Public health officials share lessons learned in flood

Public health professionals from counties in northwest and west-central Minnesota gathered Tuesday in Moorhead to absorb lessons Clay County officials gleaned from the 2009 flood.

By: Dave Olson, INFORUM

Public health professionals from counties in northwest and west-central Minnesota gathered Tuesday in Moorhead to absorb lessons Clay County officials gleaned from the 2009 flood.

Including this one:

No matter how much planning you do, much of what gets done during an emergency “will be by the seat of your pants,” said Randy Bach, vice president of facilities and safety for Eventide Senior Living Communities in Moorhead.

He said large Post-It notes plastered to walls were instrumental in organizing Eventide’s evacuation of vulnerable populations during the flood.

Every resident leaving a facility was given a tag containing information about who they were and where they were supposed to go.

They were checked off a list as they left and follow-up phones calls confirmed people showed up where they were supposed to, said Deb Kaufman, Eventide nursing director.

“It was an unbelievable thing. Fortunately, everything went OK for everybody,” Kaufman said of the evacuation.

The local flood fight went more smoothly because many area emergency workers and public health officials already knew each other from things like regularly scheduled breakfast get-togethers, said Kathy McKay, the county’s public health director.

“A disaster is not the time to be meeting people,” said McKay, who added that as prepared as the county was, many things were learned during the flood that have been incorporated into a new disaster manual.

For example, McKay said that in future disasters it makes sense for public health officials to play a larger role in answering phones at emergency operation centers, as they are equipped to address the types of questions that inundated phone lines during the flood.

While other areas of Minnesota may not face the same flood threat as Clay County, McKay said stories shared Tuesday could be helpful in different situations.

“Maybe they’ll experience a tornado.

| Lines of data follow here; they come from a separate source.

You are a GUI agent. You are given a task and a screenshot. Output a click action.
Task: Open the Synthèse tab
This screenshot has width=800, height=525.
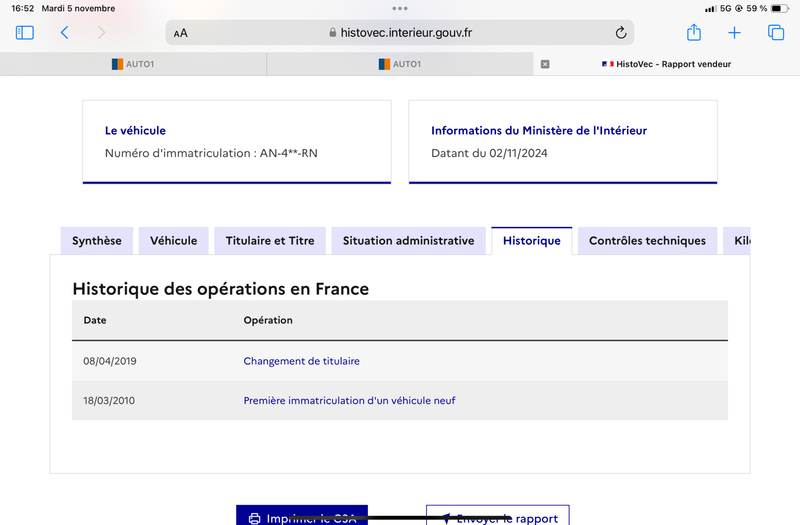tap(97, 241)
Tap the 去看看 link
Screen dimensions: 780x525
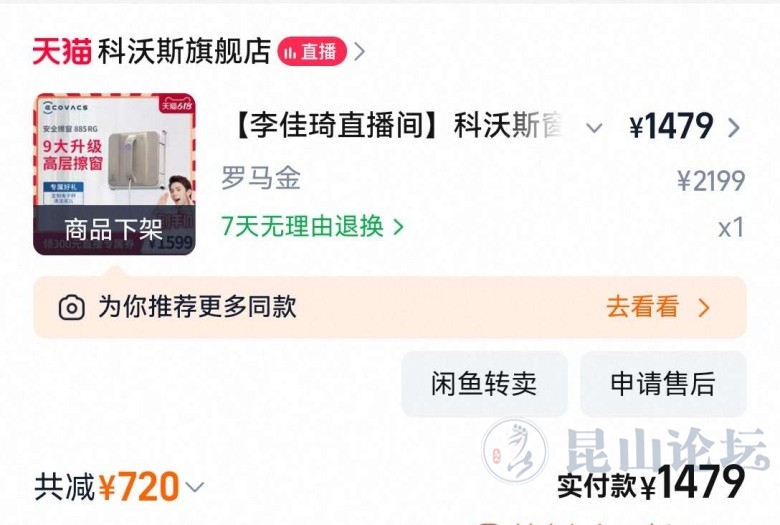tap(643, 307)
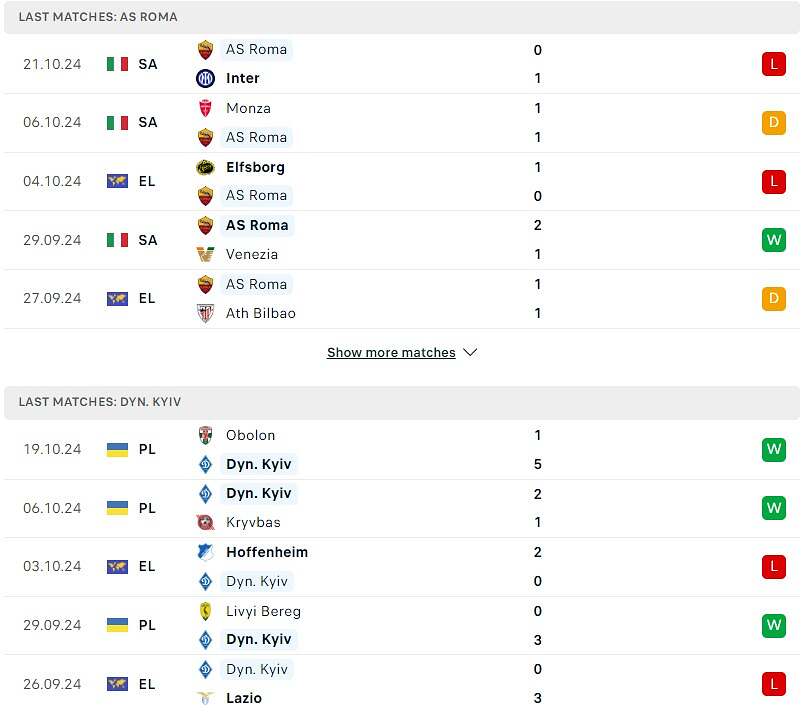Click the Elfsborg club badge
This screenshot has width=805, height=712.
205,167
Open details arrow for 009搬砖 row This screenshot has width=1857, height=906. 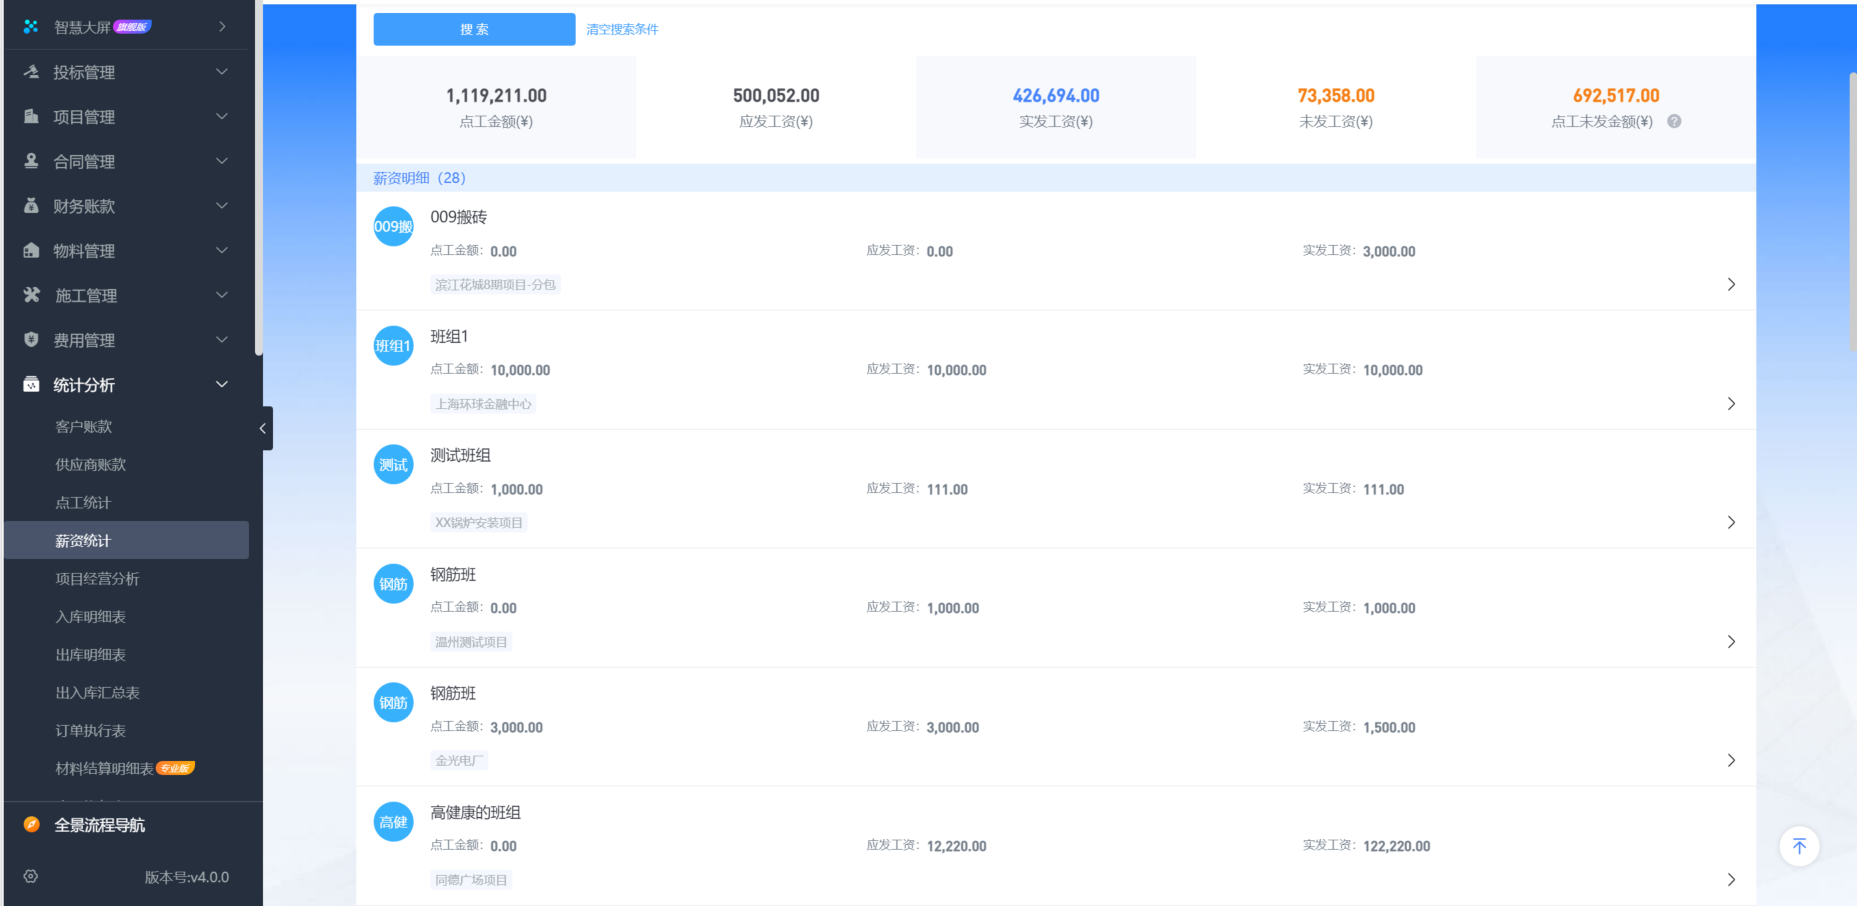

Some of this planning can be useful for any disaster,” she said.

Bach said one thing nobody was prepared for was how much gridlock occurred during the flood.

In one case, a transport that was expected to take 40 minutes lasted several hours and eventually a police car was sent out to provide an escort through clogged traffic.

“We’d all like it to be a precise science,” he said, referring to emergency planning.

The reality, he added, “is a little bit different.”